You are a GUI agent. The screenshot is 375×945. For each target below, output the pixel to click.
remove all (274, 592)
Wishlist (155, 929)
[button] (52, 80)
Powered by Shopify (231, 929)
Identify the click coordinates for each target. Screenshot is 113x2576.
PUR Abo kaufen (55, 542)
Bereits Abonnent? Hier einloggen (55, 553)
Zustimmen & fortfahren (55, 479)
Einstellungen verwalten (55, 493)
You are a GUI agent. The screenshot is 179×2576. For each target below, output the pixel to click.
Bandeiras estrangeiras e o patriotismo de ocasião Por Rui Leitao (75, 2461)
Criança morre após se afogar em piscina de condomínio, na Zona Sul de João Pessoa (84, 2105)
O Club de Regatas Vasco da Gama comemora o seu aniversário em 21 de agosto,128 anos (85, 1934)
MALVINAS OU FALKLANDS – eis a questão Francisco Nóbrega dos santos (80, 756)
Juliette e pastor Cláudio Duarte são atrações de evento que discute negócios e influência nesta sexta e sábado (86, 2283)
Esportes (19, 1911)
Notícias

__________________________________________________

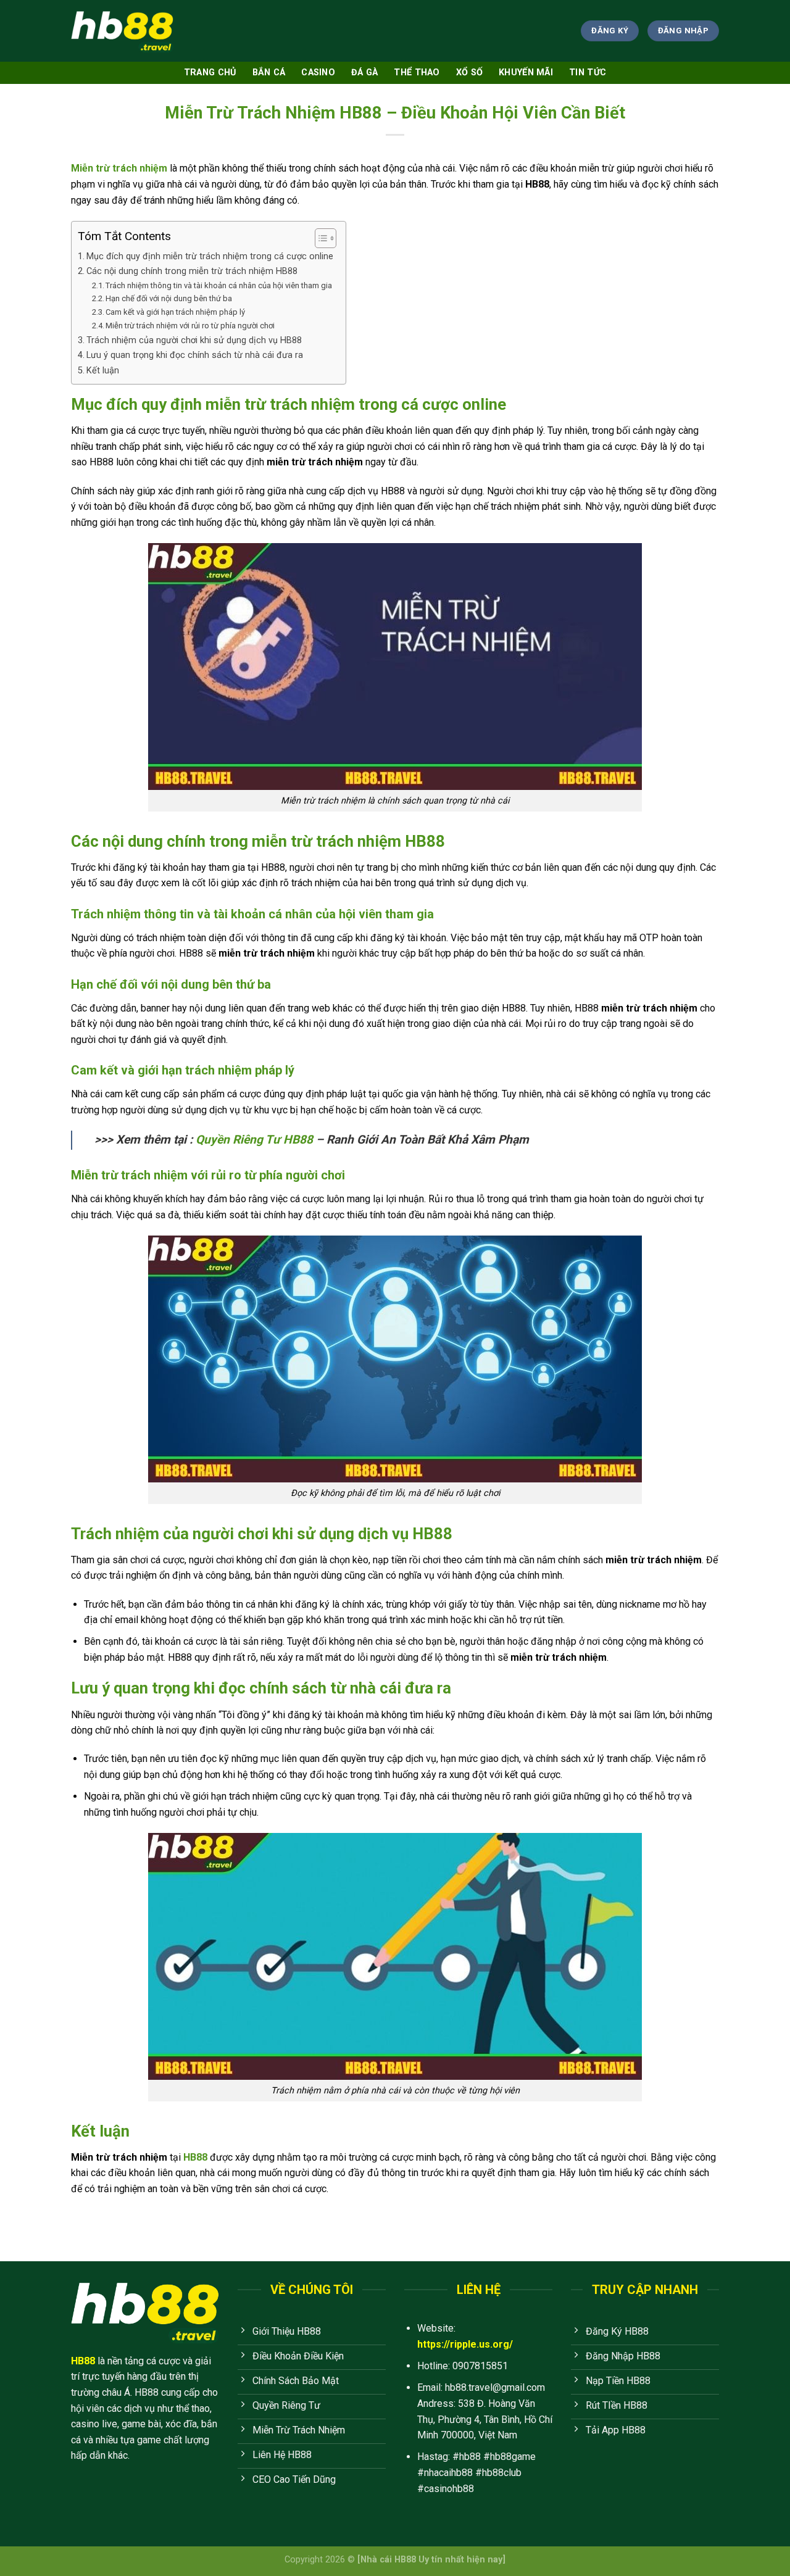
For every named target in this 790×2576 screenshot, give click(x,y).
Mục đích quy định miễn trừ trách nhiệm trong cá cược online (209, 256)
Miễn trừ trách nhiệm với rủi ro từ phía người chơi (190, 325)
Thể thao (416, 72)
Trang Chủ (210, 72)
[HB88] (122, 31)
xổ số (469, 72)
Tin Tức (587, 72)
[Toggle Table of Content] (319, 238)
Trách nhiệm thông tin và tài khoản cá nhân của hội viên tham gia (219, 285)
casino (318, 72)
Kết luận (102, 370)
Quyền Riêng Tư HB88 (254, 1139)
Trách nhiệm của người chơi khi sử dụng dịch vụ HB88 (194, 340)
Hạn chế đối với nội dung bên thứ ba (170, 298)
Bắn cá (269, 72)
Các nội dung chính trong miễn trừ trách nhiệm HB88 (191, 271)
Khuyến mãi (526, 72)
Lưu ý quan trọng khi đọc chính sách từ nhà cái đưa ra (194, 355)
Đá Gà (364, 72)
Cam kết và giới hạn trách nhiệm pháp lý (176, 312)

__________________________________________________

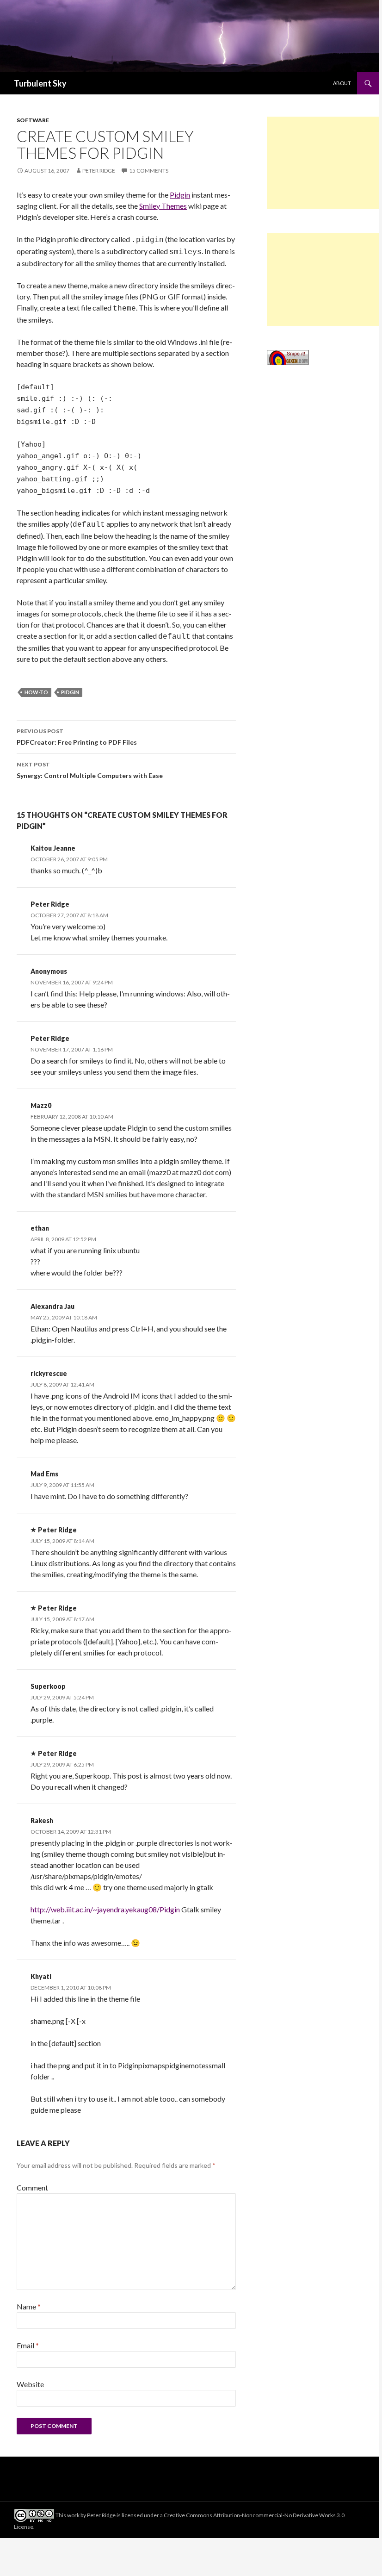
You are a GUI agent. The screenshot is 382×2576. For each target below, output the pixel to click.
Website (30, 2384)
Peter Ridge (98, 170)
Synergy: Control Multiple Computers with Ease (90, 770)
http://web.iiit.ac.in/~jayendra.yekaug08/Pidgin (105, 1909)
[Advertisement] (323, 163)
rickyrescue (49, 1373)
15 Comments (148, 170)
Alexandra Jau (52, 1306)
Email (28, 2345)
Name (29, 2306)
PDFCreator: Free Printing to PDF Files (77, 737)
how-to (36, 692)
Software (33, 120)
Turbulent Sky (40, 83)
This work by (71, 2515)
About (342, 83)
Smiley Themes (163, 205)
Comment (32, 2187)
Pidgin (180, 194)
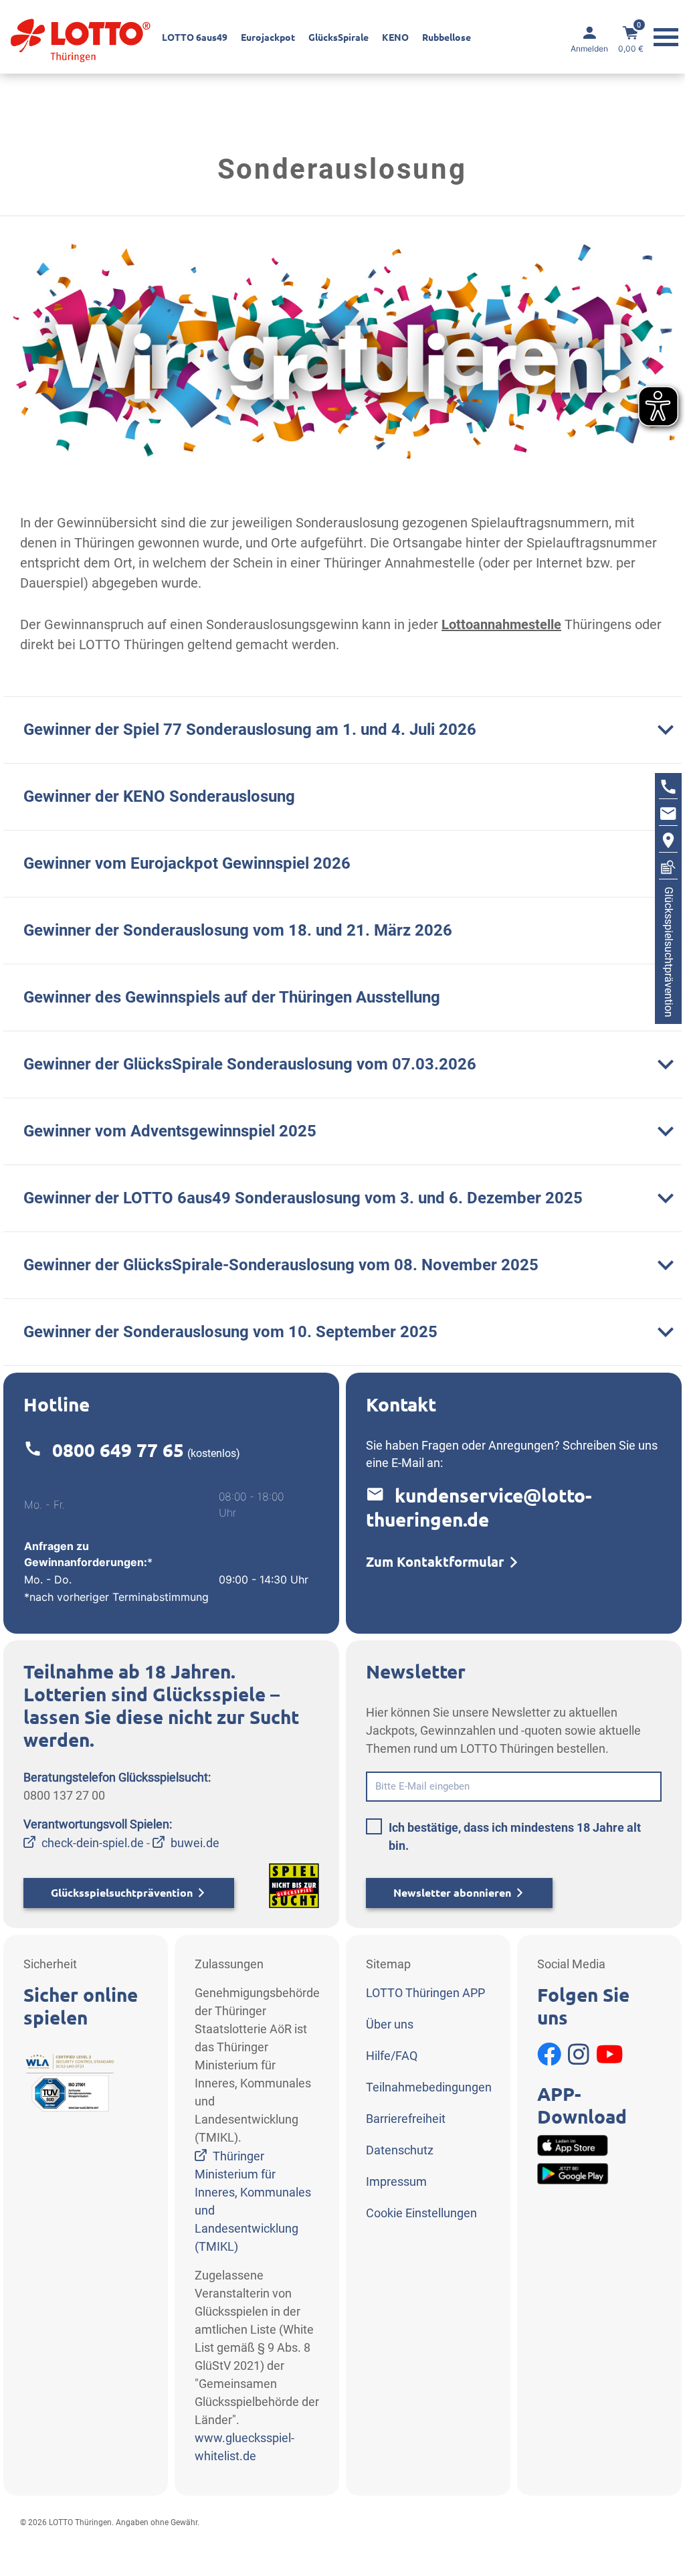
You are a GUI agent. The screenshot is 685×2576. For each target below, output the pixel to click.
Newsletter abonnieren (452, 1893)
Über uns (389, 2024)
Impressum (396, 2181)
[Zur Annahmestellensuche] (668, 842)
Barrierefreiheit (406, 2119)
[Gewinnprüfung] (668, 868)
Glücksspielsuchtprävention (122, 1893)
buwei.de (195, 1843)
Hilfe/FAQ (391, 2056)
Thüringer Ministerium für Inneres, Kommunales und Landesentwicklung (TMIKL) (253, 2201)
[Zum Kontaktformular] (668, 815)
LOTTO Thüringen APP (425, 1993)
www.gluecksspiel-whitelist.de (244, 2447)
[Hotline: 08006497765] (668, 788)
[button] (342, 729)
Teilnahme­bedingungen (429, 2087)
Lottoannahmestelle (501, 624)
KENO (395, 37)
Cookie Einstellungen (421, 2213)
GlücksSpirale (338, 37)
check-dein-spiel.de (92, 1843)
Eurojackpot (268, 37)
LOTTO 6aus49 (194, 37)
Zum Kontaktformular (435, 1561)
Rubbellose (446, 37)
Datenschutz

__________________________________________________

*What is required*: From the line holding "You are a GUI agent. The screenshot is 375×945." to the line holding "O Club de Regatas", inclusive, restate each line above exactly as written.

*Task response*:
You are a GUI agent. The screenshot is 375×945. For each target below, output the pixel to click.
remove all (274, 592)
Wishlist (155, 929)
[button] (52, 80)
Powered by Shopify (231, 929)
Identify the click coordinates for each target. Screenshot is 113x2576.
PUR Abo kaufen (55, 542)
Bereits Abonnent? Hier einloggen (55, 553)
Zustimmen & fortfahren (55, 479)
Einstellungen verwalten (55, 493)
You are a GUI agent. The screenshot is 179×2576. For each target below, output the pixel to click.
Bandeiras estrangeiras e o patriotismo de ocasião Por Rui Leitao (75, 2461)
Criança morre após se afogar em piscina de condomínio, na Zona Sul de João Pessoa (84, 2105)
O Club de Regatas Vasco da Gama comemora o seu aniversário em 21 de agosto,128 anos (85, 1934)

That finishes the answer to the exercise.